## Start
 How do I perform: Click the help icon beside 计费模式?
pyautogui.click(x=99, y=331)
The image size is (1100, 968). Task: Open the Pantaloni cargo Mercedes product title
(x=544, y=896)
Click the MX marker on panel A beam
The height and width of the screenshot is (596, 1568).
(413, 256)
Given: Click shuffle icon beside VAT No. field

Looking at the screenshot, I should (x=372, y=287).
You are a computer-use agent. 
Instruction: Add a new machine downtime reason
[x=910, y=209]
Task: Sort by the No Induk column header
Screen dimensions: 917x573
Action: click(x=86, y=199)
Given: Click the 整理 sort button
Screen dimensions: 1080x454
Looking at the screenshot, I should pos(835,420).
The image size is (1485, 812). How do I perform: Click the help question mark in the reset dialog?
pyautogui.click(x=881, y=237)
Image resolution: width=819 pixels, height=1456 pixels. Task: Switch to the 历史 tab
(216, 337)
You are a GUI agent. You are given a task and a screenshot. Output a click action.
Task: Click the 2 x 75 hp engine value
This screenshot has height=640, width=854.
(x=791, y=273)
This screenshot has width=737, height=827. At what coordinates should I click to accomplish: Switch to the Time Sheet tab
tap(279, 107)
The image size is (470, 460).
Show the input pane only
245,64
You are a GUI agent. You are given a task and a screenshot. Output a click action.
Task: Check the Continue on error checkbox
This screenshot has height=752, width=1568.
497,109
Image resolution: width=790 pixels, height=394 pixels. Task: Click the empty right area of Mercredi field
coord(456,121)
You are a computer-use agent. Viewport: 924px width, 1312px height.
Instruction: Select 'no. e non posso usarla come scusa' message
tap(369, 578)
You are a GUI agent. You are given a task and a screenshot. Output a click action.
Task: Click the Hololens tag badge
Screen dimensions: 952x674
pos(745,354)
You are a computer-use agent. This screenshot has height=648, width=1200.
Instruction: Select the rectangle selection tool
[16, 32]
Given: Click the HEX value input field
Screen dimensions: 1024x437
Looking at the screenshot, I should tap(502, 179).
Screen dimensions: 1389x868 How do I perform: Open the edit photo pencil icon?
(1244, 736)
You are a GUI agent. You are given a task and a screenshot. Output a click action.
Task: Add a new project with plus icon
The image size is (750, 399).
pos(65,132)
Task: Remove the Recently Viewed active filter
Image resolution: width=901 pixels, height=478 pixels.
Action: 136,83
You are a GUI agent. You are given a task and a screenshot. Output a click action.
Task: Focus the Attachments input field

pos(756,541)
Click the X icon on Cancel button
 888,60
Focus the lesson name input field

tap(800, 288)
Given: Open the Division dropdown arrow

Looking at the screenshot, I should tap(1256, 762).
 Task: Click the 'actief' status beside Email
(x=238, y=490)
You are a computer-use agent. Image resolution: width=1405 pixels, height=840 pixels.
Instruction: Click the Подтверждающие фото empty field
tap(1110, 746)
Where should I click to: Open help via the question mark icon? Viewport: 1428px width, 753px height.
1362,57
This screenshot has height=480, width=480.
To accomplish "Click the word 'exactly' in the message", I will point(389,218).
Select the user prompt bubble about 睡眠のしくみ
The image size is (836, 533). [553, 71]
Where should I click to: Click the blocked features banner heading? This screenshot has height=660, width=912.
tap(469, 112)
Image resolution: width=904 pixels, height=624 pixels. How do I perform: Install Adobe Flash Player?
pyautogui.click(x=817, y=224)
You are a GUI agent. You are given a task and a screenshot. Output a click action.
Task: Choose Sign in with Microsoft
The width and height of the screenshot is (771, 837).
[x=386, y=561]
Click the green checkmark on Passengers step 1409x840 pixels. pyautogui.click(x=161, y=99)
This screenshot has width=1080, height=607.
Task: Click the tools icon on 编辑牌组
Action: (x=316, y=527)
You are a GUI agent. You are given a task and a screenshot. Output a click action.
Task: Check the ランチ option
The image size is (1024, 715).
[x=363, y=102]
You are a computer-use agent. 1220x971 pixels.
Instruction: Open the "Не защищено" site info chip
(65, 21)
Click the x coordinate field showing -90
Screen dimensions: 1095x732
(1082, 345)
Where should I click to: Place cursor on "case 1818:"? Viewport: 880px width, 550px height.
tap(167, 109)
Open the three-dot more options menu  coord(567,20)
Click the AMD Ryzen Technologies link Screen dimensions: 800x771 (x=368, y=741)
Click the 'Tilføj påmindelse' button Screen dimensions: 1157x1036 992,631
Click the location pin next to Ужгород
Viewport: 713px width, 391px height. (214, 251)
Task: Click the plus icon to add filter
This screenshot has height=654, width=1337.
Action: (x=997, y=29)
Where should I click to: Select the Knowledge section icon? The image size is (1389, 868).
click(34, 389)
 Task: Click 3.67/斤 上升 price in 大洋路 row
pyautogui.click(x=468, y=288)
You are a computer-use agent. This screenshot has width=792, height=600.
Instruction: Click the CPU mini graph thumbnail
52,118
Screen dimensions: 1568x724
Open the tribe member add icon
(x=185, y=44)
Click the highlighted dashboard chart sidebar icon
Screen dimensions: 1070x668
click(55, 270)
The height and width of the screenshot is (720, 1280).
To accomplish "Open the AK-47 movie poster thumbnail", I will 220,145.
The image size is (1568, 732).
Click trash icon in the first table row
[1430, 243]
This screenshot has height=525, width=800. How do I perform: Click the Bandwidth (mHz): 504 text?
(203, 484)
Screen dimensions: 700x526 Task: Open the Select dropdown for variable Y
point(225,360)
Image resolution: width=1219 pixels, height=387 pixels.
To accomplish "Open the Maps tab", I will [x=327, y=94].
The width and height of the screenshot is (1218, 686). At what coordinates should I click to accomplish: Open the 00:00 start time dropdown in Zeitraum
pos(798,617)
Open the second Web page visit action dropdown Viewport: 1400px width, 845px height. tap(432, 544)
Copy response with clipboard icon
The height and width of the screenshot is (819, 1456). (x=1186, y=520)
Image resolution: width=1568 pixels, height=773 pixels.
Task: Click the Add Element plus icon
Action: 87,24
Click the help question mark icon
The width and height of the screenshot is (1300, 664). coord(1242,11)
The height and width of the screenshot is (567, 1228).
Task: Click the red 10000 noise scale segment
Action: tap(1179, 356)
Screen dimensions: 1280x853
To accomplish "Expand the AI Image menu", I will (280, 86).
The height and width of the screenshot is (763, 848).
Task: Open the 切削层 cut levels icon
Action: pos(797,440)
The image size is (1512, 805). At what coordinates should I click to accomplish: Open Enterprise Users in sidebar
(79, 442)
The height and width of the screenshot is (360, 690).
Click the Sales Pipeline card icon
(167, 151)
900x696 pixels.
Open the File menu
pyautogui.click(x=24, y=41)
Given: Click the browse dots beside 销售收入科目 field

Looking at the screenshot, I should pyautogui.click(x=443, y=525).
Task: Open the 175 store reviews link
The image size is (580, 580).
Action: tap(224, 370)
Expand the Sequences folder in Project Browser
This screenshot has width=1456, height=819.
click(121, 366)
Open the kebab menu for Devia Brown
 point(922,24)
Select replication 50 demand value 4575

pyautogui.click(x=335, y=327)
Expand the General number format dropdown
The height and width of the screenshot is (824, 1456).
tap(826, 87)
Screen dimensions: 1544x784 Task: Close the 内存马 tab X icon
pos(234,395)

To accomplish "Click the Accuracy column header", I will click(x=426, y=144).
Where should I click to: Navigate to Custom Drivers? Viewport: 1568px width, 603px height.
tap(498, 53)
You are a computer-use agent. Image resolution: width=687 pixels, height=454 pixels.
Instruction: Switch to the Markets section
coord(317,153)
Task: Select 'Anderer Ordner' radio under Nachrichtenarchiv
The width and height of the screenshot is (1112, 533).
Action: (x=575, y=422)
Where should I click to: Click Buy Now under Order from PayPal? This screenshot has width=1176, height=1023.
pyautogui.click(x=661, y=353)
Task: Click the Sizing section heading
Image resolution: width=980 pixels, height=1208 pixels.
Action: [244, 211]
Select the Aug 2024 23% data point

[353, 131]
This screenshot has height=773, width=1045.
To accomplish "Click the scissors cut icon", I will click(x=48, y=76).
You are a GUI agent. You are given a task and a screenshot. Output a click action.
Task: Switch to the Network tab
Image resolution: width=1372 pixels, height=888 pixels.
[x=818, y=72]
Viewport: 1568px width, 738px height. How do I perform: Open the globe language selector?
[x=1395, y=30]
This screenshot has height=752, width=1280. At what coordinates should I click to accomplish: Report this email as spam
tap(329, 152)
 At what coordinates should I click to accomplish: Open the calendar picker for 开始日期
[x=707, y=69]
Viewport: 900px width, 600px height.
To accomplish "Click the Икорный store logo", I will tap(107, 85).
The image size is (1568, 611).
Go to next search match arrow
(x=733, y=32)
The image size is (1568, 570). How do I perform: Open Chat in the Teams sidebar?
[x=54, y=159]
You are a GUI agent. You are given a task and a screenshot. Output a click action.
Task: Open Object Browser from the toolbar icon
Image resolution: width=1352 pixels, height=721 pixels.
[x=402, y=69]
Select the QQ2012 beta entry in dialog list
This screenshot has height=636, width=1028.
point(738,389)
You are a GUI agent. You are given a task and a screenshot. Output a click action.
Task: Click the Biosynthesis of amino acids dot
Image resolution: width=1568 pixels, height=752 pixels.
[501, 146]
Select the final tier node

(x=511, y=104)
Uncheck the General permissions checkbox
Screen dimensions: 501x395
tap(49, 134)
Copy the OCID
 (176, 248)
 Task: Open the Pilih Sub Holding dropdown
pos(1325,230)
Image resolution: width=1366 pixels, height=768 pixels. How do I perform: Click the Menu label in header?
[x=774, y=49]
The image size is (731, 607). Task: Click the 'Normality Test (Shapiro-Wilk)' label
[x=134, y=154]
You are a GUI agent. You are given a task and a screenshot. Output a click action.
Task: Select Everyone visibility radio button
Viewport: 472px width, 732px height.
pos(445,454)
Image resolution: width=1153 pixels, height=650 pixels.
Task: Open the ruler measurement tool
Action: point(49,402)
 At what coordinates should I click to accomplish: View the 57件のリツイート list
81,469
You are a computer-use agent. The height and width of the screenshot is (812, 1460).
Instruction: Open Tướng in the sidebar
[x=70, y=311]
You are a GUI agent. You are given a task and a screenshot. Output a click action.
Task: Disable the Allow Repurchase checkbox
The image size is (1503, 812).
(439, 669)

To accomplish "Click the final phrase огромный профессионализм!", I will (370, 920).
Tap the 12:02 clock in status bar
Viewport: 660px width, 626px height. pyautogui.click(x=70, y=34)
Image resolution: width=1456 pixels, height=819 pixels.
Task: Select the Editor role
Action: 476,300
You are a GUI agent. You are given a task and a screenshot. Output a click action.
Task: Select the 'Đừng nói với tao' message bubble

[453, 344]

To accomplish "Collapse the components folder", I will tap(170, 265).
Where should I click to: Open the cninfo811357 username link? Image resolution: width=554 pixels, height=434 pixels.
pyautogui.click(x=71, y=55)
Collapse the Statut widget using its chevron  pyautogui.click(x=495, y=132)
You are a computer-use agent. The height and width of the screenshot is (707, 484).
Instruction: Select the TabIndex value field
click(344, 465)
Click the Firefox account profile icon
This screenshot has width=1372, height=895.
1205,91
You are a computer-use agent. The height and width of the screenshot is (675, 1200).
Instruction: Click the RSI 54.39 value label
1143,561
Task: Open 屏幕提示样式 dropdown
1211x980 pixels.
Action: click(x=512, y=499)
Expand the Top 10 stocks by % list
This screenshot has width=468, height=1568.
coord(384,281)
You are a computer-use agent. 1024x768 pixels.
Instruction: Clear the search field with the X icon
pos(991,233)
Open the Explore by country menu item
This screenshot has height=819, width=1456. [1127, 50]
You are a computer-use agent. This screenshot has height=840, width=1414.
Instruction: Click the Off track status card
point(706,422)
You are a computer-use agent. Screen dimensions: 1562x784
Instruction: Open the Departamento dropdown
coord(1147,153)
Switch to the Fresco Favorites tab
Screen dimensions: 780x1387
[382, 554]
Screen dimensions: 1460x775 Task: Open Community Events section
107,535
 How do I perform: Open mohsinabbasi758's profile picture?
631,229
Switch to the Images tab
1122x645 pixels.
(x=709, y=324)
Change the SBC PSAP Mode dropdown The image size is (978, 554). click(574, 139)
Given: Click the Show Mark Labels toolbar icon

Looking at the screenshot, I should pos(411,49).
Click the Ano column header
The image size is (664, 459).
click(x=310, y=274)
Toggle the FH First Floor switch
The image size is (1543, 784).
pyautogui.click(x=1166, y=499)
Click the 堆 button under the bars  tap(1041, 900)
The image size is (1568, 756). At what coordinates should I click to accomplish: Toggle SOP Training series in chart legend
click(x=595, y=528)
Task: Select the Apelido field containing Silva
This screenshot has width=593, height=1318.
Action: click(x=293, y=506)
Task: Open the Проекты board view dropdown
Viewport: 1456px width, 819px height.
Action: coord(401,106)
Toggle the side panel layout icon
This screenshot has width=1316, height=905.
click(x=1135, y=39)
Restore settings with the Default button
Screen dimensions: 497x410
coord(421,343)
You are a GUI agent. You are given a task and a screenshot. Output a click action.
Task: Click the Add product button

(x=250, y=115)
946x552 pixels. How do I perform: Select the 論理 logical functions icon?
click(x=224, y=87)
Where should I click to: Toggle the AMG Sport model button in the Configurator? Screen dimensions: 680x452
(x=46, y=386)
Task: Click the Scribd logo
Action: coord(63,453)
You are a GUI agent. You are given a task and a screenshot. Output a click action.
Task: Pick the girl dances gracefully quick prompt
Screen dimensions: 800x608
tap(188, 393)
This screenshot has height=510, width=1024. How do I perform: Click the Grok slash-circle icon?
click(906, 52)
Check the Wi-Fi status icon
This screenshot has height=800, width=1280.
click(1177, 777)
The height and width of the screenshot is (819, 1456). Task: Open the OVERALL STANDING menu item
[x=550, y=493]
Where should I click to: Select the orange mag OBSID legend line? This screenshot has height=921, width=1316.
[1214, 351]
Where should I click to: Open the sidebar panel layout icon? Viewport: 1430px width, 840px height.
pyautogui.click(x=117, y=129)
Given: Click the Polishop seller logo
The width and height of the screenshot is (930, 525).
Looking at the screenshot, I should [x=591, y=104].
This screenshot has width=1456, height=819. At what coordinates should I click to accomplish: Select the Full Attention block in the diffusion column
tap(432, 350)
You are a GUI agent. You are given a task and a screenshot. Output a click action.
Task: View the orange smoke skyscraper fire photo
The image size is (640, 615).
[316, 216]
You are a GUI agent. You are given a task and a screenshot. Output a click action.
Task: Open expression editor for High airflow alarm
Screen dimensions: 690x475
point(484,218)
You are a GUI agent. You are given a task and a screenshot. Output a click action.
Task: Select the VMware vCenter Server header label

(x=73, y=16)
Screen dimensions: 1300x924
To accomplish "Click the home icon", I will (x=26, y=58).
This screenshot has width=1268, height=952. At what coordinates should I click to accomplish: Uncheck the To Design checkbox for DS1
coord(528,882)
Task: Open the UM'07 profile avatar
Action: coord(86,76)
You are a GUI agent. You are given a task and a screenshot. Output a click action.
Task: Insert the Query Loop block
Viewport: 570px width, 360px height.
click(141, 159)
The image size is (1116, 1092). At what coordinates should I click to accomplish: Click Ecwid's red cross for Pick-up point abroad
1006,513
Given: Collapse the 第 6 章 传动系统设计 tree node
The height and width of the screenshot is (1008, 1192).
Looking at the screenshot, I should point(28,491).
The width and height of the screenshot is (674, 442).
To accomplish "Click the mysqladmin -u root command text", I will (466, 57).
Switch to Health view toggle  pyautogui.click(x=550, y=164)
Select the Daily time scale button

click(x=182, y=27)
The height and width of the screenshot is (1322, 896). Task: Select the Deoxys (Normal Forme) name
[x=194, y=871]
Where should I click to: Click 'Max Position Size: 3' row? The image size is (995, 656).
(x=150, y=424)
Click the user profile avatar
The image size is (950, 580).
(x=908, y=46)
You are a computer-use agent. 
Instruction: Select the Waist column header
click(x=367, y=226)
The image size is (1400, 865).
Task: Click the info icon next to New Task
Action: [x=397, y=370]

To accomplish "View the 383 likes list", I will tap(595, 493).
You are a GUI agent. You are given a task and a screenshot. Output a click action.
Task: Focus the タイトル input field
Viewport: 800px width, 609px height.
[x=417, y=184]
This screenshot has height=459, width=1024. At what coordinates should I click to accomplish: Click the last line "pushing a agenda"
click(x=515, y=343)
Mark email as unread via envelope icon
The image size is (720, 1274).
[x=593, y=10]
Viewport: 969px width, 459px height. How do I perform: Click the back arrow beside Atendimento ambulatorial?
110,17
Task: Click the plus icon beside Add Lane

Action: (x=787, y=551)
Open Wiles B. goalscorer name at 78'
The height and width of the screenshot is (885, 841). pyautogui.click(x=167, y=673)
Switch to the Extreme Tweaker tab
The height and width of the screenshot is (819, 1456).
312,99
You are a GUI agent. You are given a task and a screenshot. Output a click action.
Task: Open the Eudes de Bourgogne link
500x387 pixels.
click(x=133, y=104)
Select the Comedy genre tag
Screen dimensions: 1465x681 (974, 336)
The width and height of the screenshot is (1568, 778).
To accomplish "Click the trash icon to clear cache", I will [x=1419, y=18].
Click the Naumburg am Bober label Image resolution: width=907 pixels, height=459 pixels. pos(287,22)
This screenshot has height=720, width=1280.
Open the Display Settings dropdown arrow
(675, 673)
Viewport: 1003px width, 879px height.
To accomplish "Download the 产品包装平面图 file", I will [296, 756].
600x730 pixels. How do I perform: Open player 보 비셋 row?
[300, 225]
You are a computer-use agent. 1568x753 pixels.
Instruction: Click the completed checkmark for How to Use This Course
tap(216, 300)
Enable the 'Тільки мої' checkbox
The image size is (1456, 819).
## End
Can you copy the entries verbatim, from the line containing "Screen dimensions: 1568x724" through the line containing "point(225,360)", inclusive?

• **Response for this exercise**:
Screen dimensions: 1568x724
Open the tribe member add icon
(x=185, y=44)
Click the highlighted dashboard chart sidebar icon
Screen dimensions: 1070x668
click(55, 270)
The height and width of the screenshot is (720, 1280).
To accomplish "Open the AK-47 movie poster thumbnail", I will 220,145.
The image size is (1568, 732).
Click trash icon in the first table row
[1430, 243]
This screenshot has height=525, width=800. How do I perform: Click the Bandwidth (mHz): 504 text?
(203, 484)
Screen dimensions: 700x526 Task: Open the Select dropdown for variable Y
point(225,360)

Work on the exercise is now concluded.